- SOURCE MATERIAL:
++++++

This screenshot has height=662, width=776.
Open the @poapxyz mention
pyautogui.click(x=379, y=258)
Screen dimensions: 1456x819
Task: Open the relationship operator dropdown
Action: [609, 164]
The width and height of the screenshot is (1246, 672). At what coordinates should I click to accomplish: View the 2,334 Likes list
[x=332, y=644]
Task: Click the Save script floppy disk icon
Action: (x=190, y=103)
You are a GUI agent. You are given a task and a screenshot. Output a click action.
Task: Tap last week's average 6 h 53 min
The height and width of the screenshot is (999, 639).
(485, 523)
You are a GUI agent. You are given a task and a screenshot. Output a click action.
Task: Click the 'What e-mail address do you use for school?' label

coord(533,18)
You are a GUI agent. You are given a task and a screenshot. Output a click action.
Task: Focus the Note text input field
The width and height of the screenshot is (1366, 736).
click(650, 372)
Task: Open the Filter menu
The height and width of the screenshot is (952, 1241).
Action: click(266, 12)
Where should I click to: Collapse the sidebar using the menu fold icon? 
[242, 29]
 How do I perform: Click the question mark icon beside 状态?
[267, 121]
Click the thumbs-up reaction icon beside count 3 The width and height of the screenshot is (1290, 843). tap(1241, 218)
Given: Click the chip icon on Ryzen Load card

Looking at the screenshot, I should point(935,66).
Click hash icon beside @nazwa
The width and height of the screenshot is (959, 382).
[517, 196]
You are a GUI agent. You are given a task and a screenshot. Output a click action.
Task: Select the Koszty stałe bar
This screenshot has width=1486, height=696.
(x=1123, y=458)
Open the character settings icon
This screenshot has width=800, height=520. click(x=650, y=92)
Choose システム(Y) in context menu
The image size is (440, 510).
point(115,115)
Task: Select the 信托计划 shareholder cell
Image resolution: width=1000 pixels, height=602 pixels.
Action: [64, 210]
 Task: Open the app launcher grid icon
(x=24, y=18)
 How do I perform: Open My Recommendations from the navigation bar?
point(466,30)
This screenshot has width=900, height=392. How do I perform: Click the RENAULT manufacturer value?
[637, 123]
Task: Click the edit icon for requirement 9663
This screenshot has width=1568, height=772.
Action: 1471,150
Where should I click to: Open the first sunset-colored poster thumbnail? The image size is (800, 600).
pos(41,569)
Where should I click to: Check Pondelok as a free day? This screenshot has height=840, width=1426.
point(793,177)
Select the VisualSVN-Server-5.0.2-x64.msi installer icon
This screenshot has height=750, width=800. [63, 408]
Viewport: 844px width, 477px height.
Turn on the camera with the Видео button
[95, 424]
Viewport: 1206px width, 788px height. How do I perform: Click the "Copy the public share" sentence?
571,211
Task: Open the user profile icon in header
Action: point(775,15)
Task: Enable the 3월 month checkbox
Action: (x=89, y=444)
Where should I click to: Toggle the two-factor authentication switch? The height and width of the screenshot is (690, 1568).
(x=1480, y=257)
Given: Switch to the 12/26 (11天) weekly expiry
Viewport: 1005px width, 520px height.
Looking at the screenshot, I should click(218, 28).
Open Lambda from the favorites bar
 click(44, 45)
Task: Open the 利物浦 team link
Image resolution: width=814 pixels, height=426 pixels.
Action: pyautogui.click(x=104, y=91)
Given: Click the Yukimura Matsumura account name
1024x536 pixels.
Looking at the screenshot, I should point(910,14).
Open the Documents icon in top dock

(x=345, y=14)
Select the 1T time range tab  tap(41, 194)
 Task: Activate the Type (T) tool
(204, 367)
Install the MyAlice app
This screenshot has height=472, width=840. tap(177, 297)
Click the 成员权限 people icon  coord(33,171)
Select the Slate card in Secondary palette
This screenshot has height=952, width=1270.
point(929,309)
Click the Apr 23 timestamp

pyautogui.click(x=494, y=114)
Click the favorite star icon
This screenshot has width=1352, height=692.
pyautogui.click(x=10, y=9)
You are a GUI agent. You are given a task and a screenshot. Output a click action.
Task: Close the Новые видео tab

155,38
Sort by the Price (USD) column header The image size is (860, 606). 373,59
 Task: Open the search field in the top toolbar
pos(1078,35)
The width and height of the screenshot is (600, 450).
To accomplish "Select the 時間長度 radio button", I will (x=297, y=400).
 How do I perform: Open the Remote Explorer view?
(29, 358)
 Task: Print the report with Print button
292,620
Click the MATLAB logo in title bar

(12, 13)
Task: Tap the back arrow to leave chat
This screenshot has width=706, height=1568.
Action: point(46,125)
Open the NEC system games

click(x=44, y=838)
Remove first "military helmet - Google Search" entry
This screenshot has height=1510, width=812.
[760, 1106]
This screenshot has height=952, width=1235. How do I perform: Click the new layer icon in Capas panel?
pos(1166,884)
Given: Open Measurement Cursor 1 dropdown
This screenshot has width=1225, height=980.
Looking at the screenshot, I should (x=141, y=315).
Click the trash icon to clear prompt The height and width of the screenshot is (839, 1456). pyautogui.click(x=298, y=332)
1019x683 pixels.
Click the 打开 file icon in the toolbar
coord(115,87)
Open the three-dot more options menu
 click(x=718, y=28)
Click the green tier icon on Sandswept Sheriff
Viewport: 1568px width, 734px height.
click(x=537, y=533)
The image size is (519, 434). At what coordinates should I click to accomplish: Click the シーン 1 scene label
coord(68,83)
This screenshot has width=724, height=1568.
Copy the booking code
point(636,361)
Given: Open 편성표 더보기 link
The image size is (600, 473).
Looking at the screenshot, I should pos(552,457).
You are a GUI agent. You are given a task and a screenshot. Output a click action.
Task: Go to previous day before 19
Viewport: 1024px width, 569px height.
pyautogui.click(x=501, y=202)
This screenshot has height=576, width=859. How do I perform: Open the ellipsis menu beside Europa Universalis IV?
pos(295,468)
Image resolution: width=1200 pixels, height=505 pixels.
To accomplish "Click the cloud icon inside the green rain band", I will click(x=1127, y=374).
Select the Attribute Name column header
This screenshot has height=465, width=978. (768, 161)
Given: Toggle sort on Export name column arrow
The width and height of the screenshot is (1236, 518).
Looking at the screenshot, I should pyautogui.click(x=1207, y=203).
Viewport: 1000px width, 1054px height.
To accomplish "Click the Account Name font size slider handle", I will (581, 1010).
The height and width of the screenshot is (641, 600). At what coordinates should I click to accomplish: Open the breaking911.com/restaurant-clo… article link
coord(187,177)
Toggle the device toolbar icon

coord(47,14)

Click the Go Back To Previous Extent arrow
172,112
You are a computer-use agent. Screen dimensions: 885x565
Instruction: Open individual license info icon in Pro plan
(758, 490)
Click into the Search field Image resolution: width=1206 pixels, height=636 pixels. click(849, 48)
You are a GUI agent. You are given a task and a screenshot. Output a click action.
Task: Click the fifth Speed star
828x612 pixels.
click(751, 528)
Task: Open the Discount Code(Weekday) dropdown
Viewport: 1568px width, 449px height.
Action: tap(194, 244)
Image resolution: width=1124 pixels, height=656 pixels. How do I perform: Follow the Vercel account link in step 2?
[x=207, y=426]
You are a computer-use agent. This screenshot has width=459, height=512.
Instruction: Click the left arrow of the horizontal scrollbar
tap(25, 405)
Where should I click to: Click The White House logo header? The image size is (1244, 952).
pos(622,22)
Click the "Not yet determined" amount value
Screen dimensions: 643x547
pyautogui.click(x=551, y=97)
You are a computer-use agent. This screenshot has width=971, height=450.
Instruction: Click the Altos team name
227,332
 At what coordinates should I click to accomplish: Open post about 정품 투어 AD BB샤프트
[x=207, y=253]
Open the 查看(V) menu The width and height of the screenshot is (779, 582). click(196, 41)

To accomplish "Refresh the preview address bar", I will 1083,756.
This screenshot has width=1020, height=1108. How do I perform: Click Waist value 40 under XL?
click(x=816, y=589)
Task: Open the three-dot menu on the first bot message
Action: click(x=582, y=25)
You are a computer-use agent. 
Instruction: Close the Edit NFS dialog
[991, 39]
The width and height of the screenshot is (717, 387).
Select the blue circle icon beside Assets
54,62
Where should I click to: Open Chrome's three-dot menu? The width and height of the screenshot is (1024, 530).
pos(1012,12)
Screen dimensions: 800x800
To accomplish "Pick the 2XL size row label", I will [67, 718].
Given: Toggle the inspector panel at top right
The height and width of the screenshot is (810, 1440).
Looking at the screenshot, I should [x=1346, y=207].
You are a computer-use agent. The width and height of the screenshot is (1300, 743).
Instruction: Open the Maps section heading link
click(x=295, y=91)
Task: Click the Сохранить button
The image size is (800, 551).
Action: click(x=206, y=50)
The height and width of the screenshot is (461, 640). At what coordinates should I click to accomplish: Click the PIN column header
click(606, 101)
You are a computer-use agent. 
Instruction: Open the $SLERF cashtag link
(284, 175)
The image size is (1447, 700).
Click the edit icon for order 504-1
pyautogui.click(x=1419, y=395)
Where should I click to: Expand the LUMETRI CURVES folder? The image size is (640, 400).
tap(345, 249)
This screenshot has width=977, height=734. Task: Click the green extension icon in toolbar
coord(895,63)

++++++

- TASK DIRECTIONS: The range runs from the line with "Task: Open the Filter menu" up to and including the line with "Click hash icon beside @nazwa" in the listing above; please write out exactly those lines and nothing more.

- SOLUTION TO THE PROBLEM:
Task: Open the Filter menu
The height and width of the screenshot is (952, 1241).
Action: click(266, 12)
Where should I click to: Collapse the sidebar using the menu fold icon? 
[242, 29]
 How do I perform: Click the question mark icon beside 状态?
[267, 121]
Click the thumbs-up reaction icon beside count 3 The width and height of the screenshot is (1290, 843). tap(1241, 218)
Given: Click the chip icon on Ryzen Load card

Looking at the screenshot, I should point(935,66).
Click hash icon beside @nazwa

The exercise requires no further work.